The habit of not letting anxiety drive* gave me the mental space for curiosity. I asked myself why anxiety was showing up. Where did it come from? I followed this monster back to its cave and found some stuff to work on.
The same colleague took some work stuff off my to do list so I could concentrate where I was needed most. I made a little change in my diet. I extracted myself from an overcommitment. I made a switch in my thinking about a season I’m in.
The anxiety faded over the next two days.
Curiosity is a powerful tool for dealing with anxiety.
*See yesterday’s email.
I got the idea of following the monster back to its cave from Kristen Bell. (Not that Kristen Bell – Rob Bell’s wife Kristen Bell.)
I’m writing about anxiety and fear this week.
Important notice: Everyone’s mental (un)health experience is unique. Just because a thing worked for me, doesn’t mean I’m prescribing it for you. Nothing I write should be taken as medical advice.

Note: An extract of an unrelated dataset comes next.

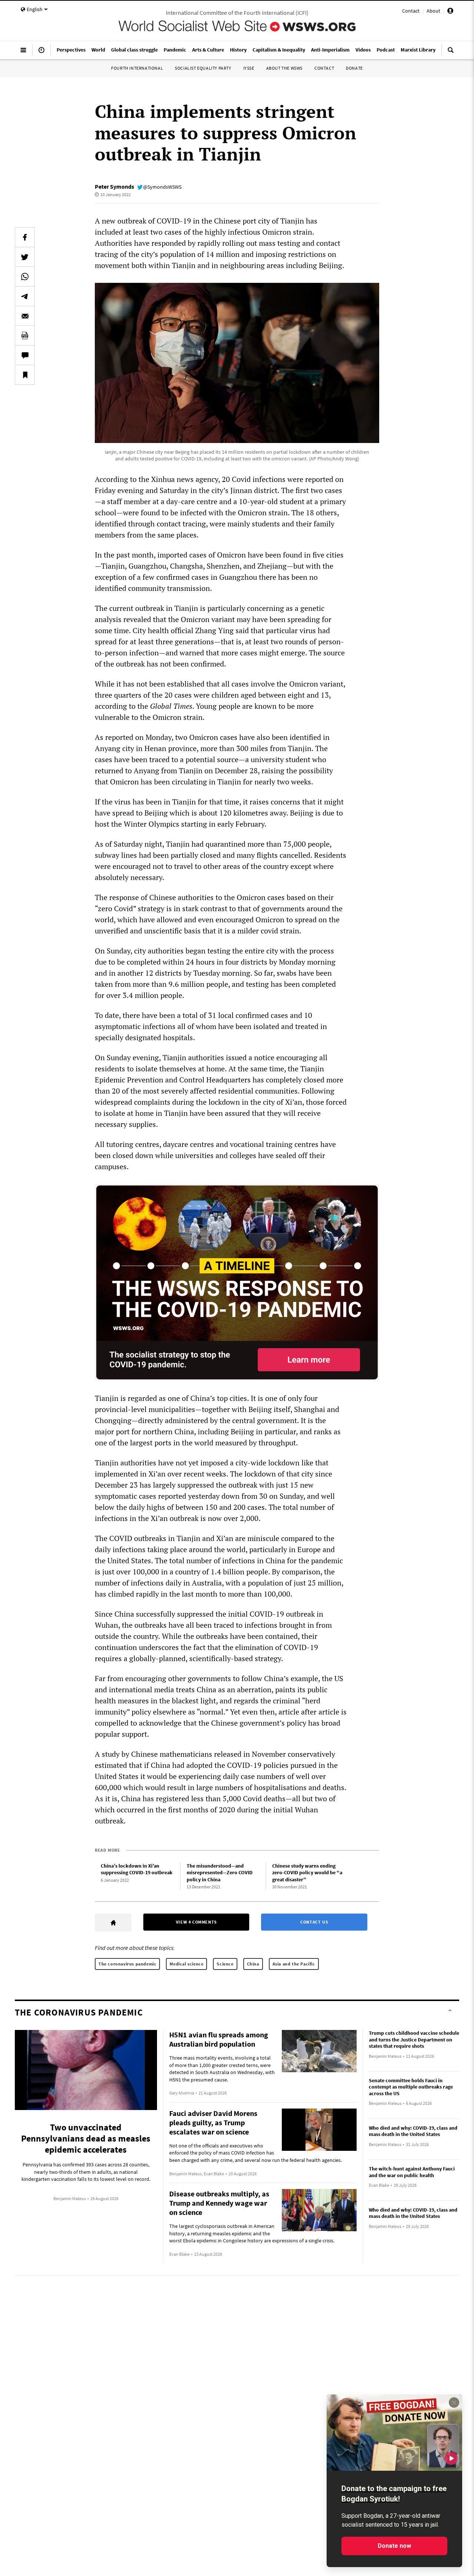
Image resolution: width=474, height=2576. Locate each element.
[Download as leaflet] (24, 335)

Nevertheless, I hope some of what I share will be useful.
Grow slowly.
Jeff
Such a lovely song. Also, Cave.
The Memory of TREE playlist – every song from every email:
I couldn’t find the podcast episode I was looking for. Here’s a transcript of another podcast where Rob Bell talks about Kristen’s follow-the-monster-back-to-its-cave concept:
https://thisnakedmind.com/wp-content/uploads/2020/10/AE_EP_321.pdf
‘Annie Grace: How can you shift from that place of needing to escape the feelings to get into a place of curiosity about why you’re doing this thing to escape, whether it’s keeping moving or drinking or anything else, all of the things that we do to escape the feeling of ... we don’t even know what feeling we’re escaping, I would say.
‘Rob Bell: Yeah. At some level, I interviewed the feelings. I talked to them and ask them questions, and I assume, well, they’re real, so what universe are we living in? Is it ultimately an adversarial relationship where it’s you against the thing? Or is it a place of love and generativity, which means it keeps making more. What do you do with the feelings? Follow them. My wife, Kristen, and I talk about follow it back to its cave, because it appears like a monster it’s here to devour. You think about anxiety, anger, despair. They present themselves as monsters that are going to devour you. But if you follow them back to their cave, see where they live, my assumption is they’re here to tell you some truth. I just begin with whatever this is, however painful it is, it’s some truth, and apparently I’m not listening in other ways.
‘My wife, Kristen, does all this interesting work on anxiety. Anxiety, for many people, is something to be eliminated as opposed to something to be listened to. If you turn anxiety from a problem to be eradicated, to a truth that is being spoken to you, then you listen to it, because it’s here to tell you something, which is very, very intimate and personal, but it also is a reflection of what kind of universe we’re living in. All of this is both personal and cosmic.’